After a two-year hiatus due to natural disasters and COVID, a progressive arts festival is set to take over Jugiong and beyond this weekend with a celebration of landscape, community and art.
The Wired Open Day Festival is an all-day event connecting communities with the arts in innovative ways.
The event is produced by The Wired Lab – an artist-led not-for-profit community and cultural development organisation located in the Eastern Riverina.
It will feature a range of unique live events from a rowdy pub-like quiz to a talking car and a bespoke “pharmacy” to aid one’s ailments.
Starting with an event called the “Daytime Odyssey”, festival participants will be taken on a journey through the lush green and gold fields characterising the picturesque South West Slopes this time of year.
During the 90-minute adventure they will also experience the works of Madeleine Flynn and Tim Humphrey, Cat Jones and NYZ.
Madeleine Flynn and Tim Humphrey will debut Bellwether. This artificially intelligent vehicle traverses the terrain and discusses with passengers the improbabilities, precarity, future narratives and weather of the land on which they travel.
Bellwether was made in person on Country, on verandas, in cars and virtually by a fantastic collection of local people including Wi-Sky director Jock Graham, local Wiradjuri man Pete Beath, farmers Jill and Rick Baldwin, Rachel Lenehan, George and Chris Main, Louise Freckleton, Phil Bowden and students from Sacred Heart Central School Cootamundra.
Then there’s Cat Jones who recently visited the region to facilitate her signature OPEN LAB! workshops with residents impacted by the 2019/20 Dunns Road bushfires.
This weekend she presents Medicament for Your Predicament, an experimental pharmacy of political medicines. Expect everything from antidotes for ire to diuretics for disillusionment, tonics, salves, gargles and powders that soothe our soluble and insoluble bodies.
OPEN PHARMACY! will also be installed at Wired Open Day Festival showcasing the medicaments and offering up quick and dirty prescriptions, medicinal beverages and bespoke merchandise – as well as the effervescent power of conversation.
Wagga-based artist and scientist Dave Burraston (NYZ) will investigate the impacts of the 2019/20 bushfires through a data sonification/musification installation of the real-world air quality index for the Muttama region plus research that explores the potential agricultural impacts of air quality on livestock, crops and farmers.
Comedian and actor Damian Callinan, writer and star of The Merger, will declare himself “Mayor for a day” before proceeding to tap into the collective psyche of Jugiong’s townsfolk, providing an outsider’s view of the nuances of a small community while celebrating of the characters who shape the village’s identity.

What you need to do.
(a) Could you condense the paragraph in the festival article that begins "Wagga-based artist and scientist" while keeping its main facts?
(b) Which remedies does the festival article say visitors can expect from Medicament for Your Predicament? List every one it names.
(c) Can you carry the article on the Wired Open Day Festival forward from its final sentence?

Given records.

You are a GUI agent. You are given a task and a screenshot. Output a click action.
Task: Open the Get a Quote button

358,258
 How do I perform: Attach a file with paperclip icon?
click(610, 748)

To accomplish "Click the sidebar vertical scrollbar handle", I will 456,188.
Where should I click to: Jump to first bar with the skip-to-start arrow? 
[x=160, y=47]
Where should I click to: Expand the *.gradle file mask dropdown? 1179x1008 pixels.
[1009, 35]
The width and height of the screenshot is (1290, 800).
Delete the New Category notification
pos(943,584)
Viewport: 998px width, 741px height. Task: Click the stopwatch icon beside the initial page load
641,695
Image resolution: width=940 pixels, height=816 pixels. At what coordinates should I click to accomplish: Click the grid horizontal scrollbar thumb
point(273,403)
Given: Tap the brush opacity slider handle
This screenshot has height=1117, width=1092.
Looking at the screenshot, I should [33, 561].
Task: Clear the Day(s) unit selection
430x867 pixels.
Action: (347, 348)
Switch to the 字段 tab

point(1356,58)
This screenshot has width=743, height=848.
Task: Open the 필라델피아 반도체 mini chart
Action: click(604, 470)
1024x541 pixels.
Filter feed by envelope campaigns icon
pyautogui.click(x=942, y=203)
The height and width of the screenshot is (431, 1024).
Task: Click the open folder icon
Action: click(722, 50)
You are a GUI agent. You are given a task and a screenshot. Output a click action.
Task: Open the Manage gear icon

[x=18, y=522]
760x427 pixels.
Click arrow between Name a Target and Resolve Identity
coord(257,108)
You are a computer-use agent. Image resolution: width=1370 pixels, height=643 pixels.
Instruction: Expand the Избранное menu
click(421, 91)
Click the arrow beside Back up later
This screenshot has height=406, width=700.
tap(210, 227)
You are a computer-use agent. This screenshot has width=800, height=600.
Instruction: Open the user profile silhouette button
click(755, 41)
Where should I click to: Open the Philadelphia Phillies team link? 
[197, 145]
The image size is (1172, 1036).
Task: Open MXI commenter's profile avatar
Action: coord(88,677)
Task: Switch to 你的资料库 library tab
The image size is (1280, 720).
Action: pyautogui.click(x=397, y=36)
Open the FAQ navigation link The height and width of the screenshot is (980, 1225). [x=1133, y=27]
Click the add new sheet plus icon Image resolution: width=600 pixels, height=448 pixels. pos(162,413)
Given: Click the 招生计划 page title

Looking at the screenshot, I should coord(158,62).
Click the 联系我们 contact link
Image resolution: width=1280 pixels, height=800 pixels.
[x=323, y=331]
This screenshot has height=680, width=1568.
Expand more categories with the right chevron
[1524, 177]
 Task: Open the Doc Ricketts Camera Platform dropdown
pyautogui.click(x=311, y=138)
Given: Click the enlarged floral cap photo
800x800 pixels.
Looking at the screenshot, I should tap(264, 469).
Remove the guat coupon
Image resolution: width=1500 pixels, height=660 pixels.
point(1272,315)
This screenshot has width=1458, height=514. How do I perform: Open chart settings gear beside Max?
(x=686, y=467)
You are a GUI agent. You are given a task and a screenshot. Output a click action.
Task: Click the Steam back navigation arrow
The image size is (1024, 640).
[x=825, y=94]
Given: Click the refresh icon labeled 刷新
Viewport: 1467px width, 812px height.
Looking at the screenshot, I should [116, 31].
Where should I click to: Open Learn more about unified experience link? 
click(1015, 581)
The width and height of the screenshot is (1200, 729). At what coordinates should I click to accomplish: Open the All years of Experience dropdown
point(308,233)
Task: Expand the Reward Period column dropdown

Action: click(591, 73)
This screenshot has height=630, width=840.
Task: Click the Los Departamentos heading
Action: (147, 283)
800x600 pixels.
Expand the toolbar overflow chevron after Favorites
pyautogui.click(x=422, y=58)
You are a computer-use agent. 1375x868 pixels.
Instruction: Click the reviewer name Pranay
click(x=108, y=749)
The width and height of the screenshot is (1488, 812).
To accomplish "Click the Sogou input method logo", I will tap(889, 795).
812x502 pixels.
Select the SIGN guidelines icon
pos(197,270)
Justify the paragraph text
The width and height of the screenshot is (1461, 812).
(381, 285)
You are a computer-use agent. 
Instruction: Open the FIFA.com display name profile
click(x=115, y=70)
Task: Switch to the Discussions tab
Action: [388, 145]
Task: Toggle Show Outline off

Activity answers.
(a) Dave Burraston (NYZ), a Wagga-based artist and scientist, will explore the impacts of the 2019/20 bushfires through an installation. It sonifies and musifies the real-world air quality index for the Muttama region. The installation also draws on research into how air quality may affect livestock, crops and farmers.

(b)
- antidotes for ire
- diuretics for disillusionment
- tonics
- salves
- gargles
- powders

(c)
From 3 pm, the festival will progress, again via bus, to the bucolic pastoral run of Rosemount Farm, where some of Australia’s best experimental contemporary artists will showcase in an evening program of performances.
This event will feature works from Julie Vulcan, pvi collective and Speak Percussion.
Speak Percussion will activate the lanolin-infused surrounds of the old Rosemount shearing shed with interactive percussion event Systems of Control.
Pvi collective will present eaters – a performance that elevates the traditional pen and paper pub quiz to a participatory game show.
It will feature an array of guest voices such as known eater and local legend Scott Ludlam, Boorloo’s own Gina Williams, eco-feminist Vandana Shiva, song KWEEN Odette Mercy and Harden political journalist Gabrielle Chan.
Julie Vulcan, an artist from the regional village of Balmoral will present DARKswell, an audio-visual performance that draws the audience into the minutiae of life after fire.
This personal work – part documentary, part love letter – combines Julie’s lived experience of the Black Summer bushfires with the experiences of fire-affected local producers and land carers impacted by the Dunn’s Road fires.
The team behind Wayballi Murruway will present a short film chronicling their journey since 2016, which has resulted in a celebration of Wiradjuri language, heritage and ceremony.
Founder and artistic director of The Wired Lab Sarah Last said the past couple of years had been really tough for the many communities, especially the arts sector and regional areas.
“So we’re thrilled to be actively presenting again and bringing the Wired Open Day Festival to Jugiong,’ she said.
“Location should never be a barrier to accessing arts experiences of a global standard and we’re proud to say we’ve put together a particularly compelling program for this year’s festival.”
For the first time ever, Wired Open Day Festival will be free to attend thanks to a grant from Hilltops Council via the NSW Government.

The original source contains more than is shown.